Près de 3 % d'inflation coeur l'année prochaine vont s'ajouter à une conjoncture de matières premières poussée par la croissance. Ce scénario semble assez solide : il n'est cependant pas dans les analyses présentées par la Réserve Fédérale et, pas plus dans les cours sur les marchés financiers.
La Fed confirme son action de soutien à l'activité tant que le plein emploi (les fameux 3 % de chômage) ne sera pas retrouvé. Elle a des raisons de le faire avec l'entrée dans une phase de stabilisation de la croissance après le premier boom post-Covid. Mais elle pourra prendre en compte cette inflation en raidissant sa politique avec d'autant plus de marge que le stimulus budgétaire est confirmé et que les masses monétaires qui ont explosé auront forcément à terme un effet sur les prix.

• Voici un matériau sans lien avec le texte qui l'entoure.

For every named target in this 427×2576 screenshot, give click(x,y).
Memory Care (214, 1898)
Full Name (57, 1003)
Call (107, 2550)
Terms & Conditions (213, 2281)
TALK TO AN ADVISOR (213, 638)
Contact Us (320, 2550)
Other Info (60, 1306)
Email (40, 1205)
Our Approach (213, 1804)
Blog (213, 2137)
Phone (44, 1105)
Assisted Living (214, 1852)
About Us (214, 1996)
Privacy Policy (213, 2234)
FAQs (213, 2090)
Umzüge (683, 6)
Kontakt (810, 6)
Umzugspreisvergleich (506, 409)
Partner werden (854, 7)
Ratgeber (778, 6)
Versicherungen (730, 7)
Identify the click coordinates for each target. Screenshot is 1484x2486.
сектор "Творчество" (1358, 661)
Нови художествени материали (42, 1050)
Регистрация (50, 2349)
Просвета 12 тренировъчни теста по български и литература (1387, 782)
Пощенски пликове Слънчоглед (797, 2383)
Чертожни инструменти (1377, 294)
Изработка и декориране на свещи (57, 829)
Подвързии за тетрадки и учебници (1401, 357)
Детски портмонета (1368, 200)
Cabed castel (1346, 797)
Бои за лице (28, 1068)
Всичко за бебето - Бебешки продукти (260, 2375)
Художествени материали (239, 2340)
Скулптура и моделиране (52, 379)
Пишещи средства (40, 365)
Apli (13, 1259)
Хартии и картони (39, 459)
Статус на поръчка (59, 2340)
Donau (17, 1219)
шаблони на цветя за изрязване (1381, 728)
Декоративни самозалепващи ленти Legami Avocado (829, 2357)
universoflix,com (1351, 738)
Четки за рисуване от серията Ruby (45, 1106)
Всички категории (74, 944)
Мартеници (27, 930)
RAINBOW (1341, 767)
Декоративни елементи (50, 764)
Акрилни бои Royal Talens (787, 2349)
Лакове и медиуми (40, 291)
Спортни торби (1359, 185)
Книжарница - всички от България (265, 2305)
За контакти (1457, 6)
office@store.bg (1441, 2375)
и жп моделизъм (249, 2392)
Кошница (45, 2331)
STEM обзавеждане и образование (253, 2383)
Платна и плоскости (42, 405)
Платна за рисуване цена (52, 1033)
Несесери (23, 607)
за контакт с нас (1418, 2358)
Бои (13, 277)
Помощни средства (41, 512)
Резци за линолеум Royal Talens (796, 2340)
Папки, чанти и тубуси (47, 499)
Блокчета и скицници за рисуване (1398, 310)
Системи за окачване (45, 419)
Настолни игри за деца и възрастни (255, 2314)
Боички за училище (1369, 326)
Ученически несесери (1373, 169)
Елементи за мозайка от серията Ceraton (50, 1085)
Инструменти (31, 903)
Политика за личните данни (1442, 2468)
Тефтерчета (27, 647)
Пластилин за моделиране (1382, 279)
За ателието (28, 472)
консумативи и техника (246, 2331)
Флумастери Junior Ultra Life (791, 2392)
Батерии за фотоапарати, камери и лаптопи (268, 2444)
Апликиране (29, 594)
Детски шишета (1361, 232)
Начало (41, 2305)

C'est dans cet esprit qu'on peut analyser la dernière publication des débats de son comité de politique monétaire : si la gestion n'est pas modifiée, la possibilité d'une réduction des achats d'actifs avant 2024 (le tapering, ou réduction des doses dans le jargon) n'est plus taboue. Elle a été évoquée par des participants.
Les marchés ont commencé à s'adapter avec, déjà, une remontée des anticipations d'inflation pour « l'inflation à 5 ans dans 5 ans ». D'ici à la fin de l'été le rendement du T-Bond à 10 ans a bien des chances de passer de moins de 1,60 % aujourd'hui à 1,80/1,90 %. Ce qui laisserait des taux réels négatifs de plus de 1 % en prenant les estimations d'inflation core en 2022.
Pour les échéances plus longues, l'ajustement devrait prendre des proportions similaires.
Il en est finalement sur le plan de l'inflation comme sur celui de la conjoncture : le monde d'après Covid ne va pas rentrer dans le rang des années ou même de la décennie précédente. Les marchés de taux ont seulement commencé à s'adapter. Ceux des actions n'en sont pas là. Mais une rupture, même limitée, du soutien monétaire de la Fed se répercutera sur toutes les Bourses, y compris les européennes où la BCE va être prise en tenaille entre une nécessité de limiter ses injections avant qu'elles n'emballent les prix par excès de monnaie et l'impératif de soutenir l'économie face à des dépenses publiques qui s'annoncent bien limitées comparées à celles des Américains.
Les arbitrages au sein des portefeuilles vont s'amplifier sur les profils croissance avec un report vers les produits de base, les équipements amont et les sociétés ayant possibilité de passer les hausses de prix, et profils taux courts et long qui remontent (en particulier la finance).